These people only care about their own lucrative careers, and a life of priviledge on the taxpayers dime.

21st Century Wire
Dec 7, 2012

What a lark. Directing a war from the comfort of a golf course, or over a warm Cognac at Chequers. While they wine and dine in DC and Westminster, their hired hands work overtime to make rivers of blood in Syria.

Barak Obama and David Cameron, flanked by their ‘diplomats’ Hillary Clinton and William Hague, are all doing their bit to increase the bloodshed in Syria by backing the FSA rebel, al Qaida jihadist terrorists, who are presently working their way through the once stable country like termites eating through a once healthy home.

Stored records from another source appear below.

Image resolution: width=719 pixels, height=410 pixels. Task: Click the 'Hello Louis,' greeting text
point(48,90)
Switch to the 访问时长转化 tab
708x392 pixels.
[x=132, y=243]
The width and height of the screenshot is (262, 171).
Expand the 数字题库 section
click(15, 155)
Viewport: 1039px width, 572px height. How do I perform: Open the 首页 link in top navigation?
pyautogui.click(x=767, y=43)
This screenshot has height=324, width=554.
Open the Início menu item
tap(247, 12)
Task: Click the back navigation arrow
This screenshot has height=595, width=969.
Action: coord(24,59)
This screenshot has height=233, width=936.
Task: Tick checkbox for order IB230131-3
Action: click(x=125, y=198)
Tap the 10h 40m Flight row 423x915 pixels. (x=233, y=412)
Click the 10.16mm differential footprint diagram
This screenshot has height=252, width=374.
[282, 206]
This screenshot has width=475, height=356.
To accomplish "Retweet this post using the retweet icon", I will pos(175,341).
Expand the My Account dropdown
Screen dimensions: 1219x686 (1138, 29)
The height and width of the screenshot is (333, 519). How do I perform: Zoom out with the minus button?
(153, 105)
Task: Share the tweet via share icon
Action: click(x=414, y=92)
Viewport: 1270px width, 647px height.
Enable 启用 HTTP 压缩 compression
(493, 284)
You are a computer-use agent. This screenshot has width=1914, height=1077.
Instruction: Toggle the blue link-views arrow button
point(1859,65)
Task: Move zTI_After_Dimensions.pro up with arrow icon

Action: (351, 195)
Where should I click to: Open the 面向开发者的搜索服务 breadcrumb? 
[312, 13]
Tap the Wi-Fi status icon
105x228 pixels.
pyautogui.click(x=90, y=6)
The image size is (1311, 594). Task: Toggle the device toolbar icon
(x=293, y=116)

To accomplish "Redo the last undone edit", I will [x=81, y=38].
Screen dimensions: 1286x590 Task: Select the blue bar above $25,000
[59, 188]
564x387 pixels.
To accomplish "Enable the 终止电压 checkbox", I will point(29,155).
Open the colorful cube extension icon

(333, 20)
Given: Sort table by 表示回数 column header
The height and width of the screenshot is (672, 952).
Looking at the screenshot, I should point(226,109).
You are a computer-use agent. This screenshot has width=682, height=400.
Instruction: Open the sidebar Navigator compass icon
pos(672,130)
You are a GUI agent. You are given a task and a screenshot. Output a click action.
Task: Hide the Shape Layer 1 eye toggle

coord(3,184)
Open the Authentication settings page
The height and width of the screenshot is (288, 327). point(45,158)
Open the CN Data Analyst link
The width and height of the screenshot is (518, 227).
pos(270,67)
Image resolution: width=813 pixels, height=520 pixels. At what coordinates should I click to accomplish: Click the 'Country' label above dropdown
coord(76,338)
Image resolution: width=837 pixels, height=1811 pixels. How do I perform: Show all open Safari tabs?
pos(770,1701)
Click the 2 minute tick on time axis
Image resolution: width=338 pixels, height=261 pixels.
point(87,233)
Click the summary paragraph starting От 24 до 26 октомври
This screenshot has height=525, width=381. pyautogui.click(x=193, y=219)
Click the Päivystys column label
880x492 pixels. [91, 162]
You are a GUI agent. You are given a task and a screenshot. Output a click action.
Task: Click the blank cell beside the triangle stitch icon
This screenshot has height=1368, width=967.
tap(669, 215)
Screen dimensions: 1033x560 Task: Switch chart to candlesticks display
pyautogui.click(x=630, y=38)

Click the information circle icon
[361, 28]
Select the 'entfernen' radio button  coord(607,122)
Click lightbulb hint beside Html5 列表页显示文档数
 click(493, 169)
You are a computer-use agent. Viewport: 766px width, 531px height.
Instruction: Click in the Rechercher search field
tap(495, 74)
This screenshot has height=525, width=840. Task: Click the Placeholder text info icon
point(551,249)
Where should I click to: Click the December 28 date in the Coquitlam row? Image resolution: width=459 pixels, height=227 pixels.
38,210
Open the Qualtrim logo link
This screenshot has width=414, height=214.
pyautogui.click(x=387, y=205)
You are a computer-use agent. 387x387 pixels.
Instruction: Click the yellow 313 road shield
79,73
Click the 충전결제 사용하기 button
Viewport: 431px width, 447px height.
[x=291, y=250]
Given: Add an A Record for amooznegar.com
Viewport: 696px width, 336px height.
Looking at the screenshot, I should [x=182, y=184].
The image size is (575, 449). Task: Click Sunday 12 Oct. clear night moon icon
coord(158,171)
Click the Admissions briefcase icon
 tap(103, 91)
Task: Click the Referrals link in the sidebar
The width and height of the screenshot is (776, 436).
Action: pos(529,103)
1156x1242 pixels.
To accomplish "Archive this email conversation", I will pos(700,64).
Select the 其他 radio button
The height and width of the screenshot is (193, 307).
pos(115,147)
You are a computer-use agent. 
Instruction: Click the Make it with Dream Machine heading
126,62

Blood comes cheap, and with budgets tight at home, western leaders are happy with the current arrangement. Rebel terrorist fighters are being paid between $500 and $2000 per month, and arms are free of charge through various NATO proxies and Gulf States. Their job assignment is a blunt one – to intimidate loyal pro-Syrian citizens, and to butcher thousands of innocent civilians – all in all, inflicting a reign of terror much like that one engineered by Washington in Nicaragua during the 1980’s. This is who Washington, London and Paris are backing in their quest to finally bring Syria under their globalist umbrella.

We have never have witnessed this level of open international criminality and hypocrisy by our puppet leaders in the West.

At least with Iraq, Bush and Blair tried to be creative with their lying by making up unbelievable stories of “mobile anthrax labs”.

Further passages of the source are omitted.